### Source records:
• • • •
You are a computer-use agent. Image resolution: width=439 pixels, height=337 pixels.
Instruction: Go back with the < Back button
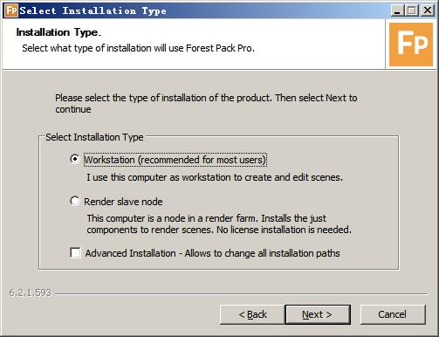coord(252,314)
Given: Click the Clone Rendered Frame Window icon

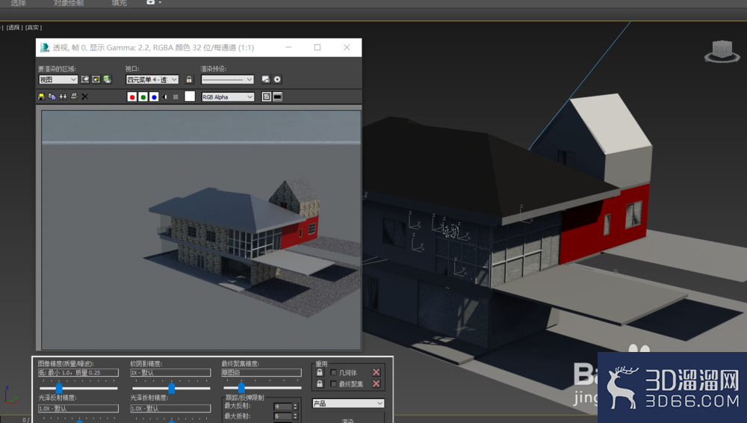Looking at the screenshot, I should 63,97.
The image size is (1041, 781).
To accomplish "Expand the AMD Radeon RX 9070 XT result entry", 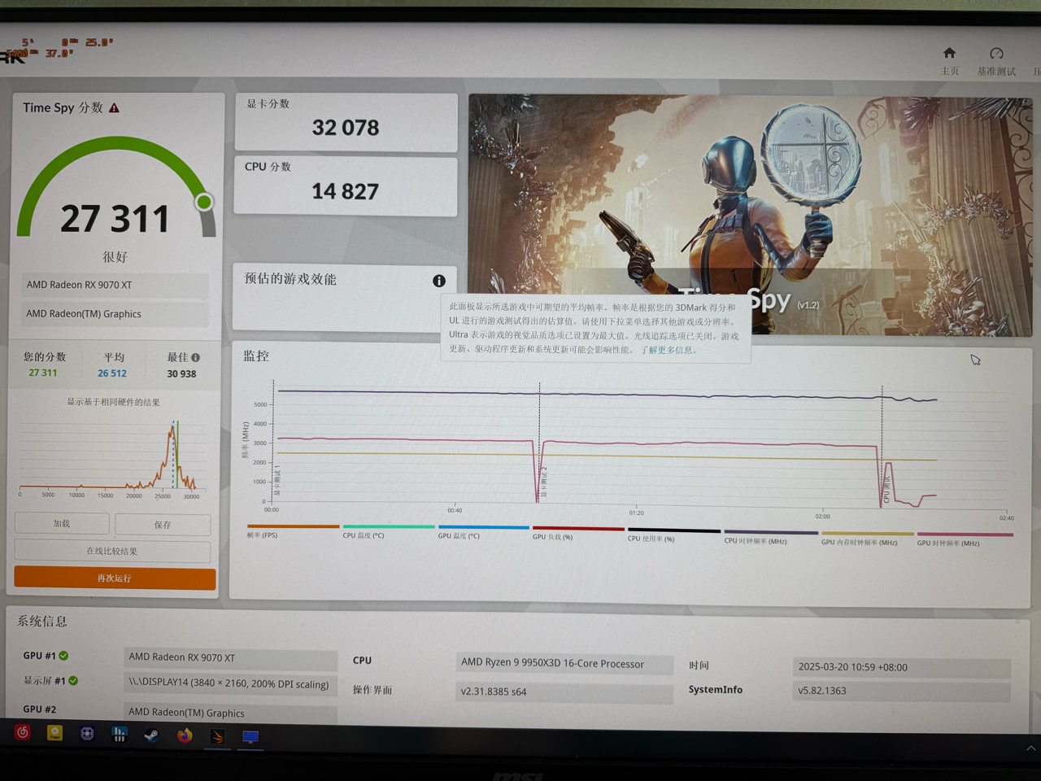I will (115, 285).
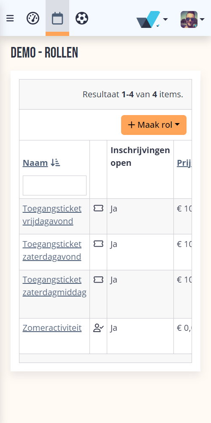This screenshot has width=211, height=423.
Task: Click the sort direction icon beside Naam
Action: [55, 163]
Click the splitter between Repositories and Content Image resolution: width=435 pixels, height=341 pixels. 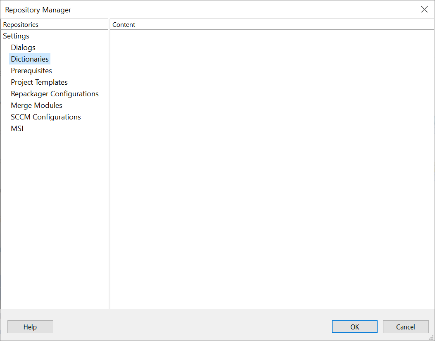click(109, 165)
• • • •
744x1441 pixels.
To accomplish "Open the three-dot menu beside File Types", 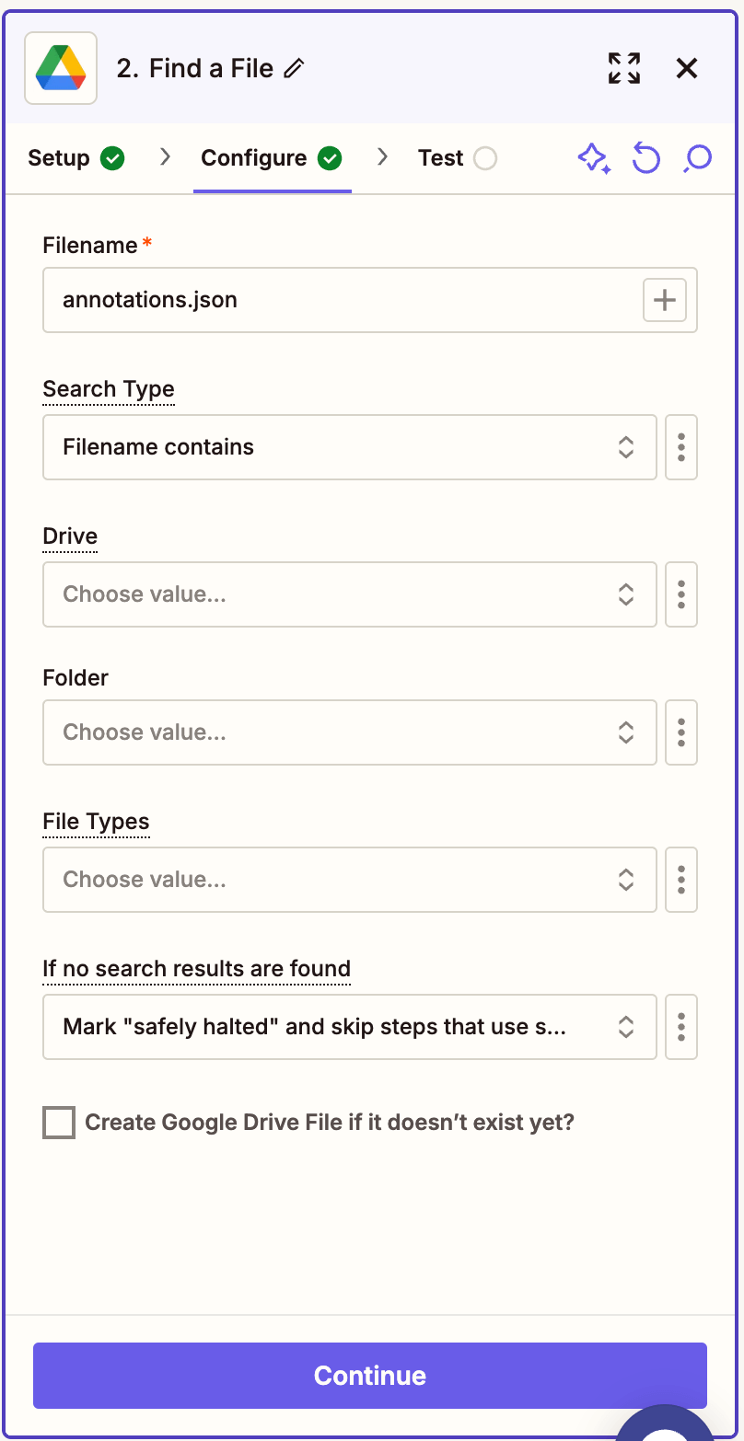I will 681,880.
• • • •
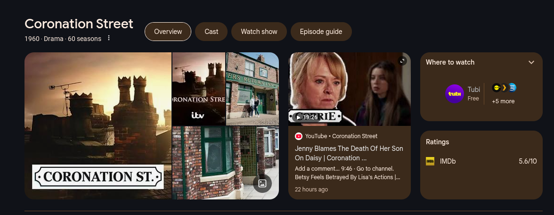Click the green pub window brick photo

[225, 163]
• • • •
### Exercise objective:
Write out word for word the lines of the listing above from the line with "You are a computer-use" to the line with "The image size is (1041, 781).", taking in both of those lines but no pictures.

### Result of this exercise:
You are a computer-use agent. Image resolution: width=439 pixels, height=337 pixels.
Instruction: Go back with the < Back button
coord(252,314)
Given: Click the Clone Rendered Frame Window icon

Looking at the screenshot, I should 63,97.
The image size is (1041, 781).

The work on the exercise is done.